Although some are struggling with poverty and unemployment, the main topic of
conversation is sex and love. Zonke and his friends lift weights in the backyard
while his HIV-positive brother holds AIDS Consortium Workshop meetings out
front. Rumia, a teenage mother, has started drinking to relieve the stress of
caring for a baby while attending school. A group of men debate what it means to
be a man: to have gone to prison and suffered physical hardship, or to provide
for your family. This is a rock-and-roll journey that reveals the gaps between
the world of everyday and the anti-AIDS campaigns that often talk past the very
people they are supposed to address.
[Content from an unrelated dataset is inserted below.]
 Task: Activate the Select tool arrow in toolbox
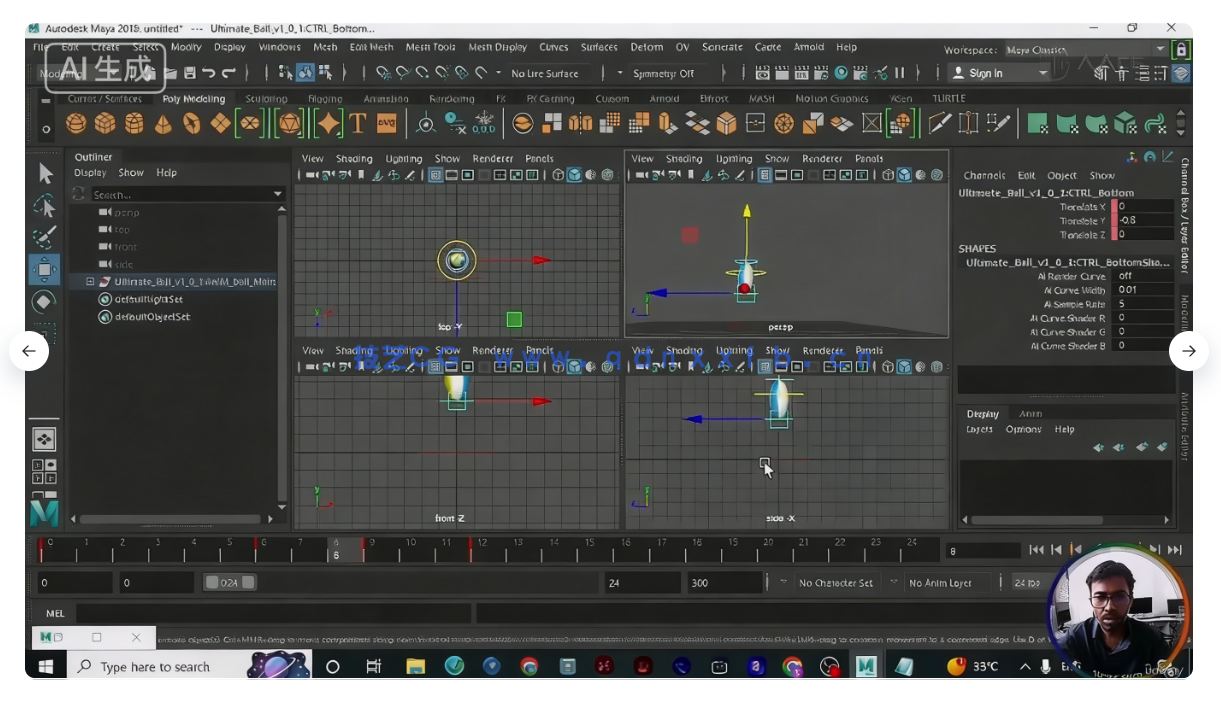(x=45, y=173)
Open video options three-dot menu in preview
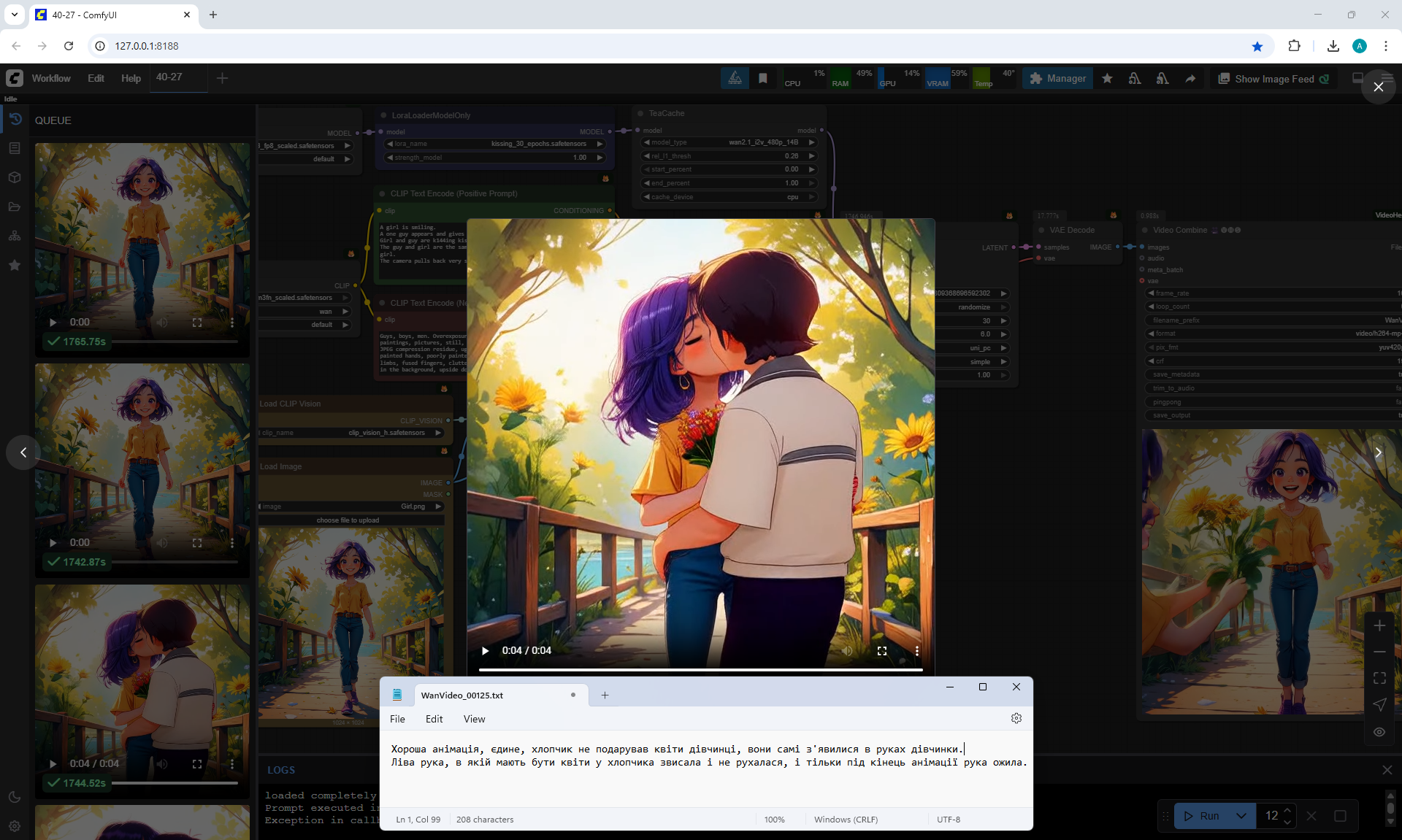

It is the recognition of people's will to
survive in the age of AIDS.
Preceded by
AN OLD WIFE'S TALE
Dumisani Phakathi, South Africa, 1999; 26m
In the new, democratic South Africa, cultural norms come under the spotlight.
Former injustices have been corrected through legislation and all can now enjoy
equal rights. In this comedy, Hendrik, an Afrikaner farmer, decides to exercise
his constitutional rights and enter into a polygamous marriage, like his
farmhand Lucas. A Xhosa man, Lucas has long lived happily with his three wives.
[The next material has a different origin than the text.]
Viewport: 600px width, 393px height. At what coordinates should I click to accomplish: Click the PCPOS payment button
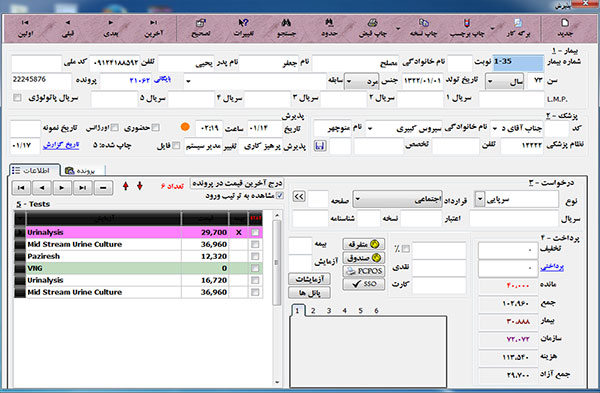(364, 271)
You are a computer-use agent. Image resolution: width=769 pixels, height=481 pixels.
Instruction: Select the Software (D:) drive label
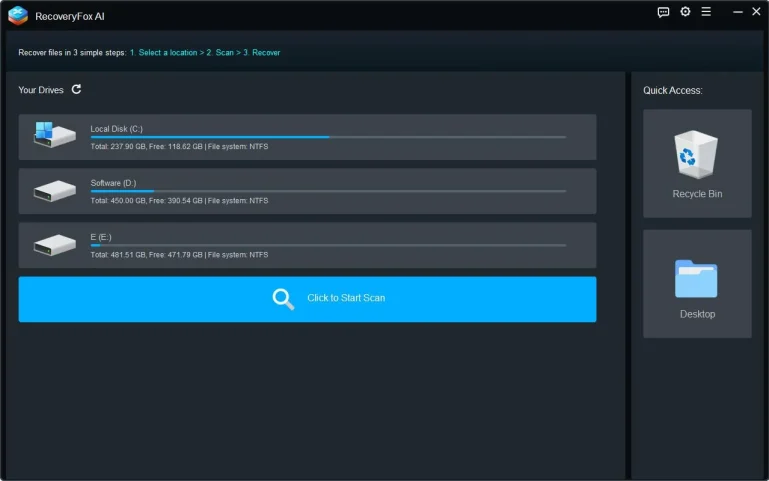click(113, 183)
Hendrik seeks his advice on how to manage such a situation and soon his dreams
become reality when a recently widowed nubile friend visits the farm.
Preceded by
CHRISTMAS WITH GRANNY
Dumisani Phakathi, South Africa, 2000; 26m
English and Xhosa with English subtitles
A young boy, Madlozi, is taken on a journey to be baptized into his
grandmother's faith. The poignant train trip is a metaphoric journey hailing the
past and looking into the future. His grandmother is adamant that Madlozi will
adopt the culture of his forefathers; Madlozi stubbornly resists. The journey,
seen through the young boy's eyes, conjures up scenes from a segregated South
Africa and juxtaposes them with aspirations for the future.
Sun April 6: *5:45; Wed April 9: *6
Thurs April 10: *4:45
ABOUNA
Mahamat-Saleh Haroun, Chad, 2002; 84m.
Chadian with English subtitles
In a hot, dusty town near the border of Chad and Cameroon, a father abandons his
family, changing the lives of his two young sons forever. When he fails to
appear for their amateur soccer match, they search for him high and low. One day
at the local cinema, the boys believe they see him on screen, and steal a reel
of the film as proof. Beside herself, their mother sends them off to a strict
boarding school where things become increasingly intolerable. Premiered at this
year's New Directors/New Films festival, director Mahamat Saleh Haroun (Bye Bye
Africa) has brought us an accomplished and ultimately optimistic work, with
outstanding charismatic performances by the young actors.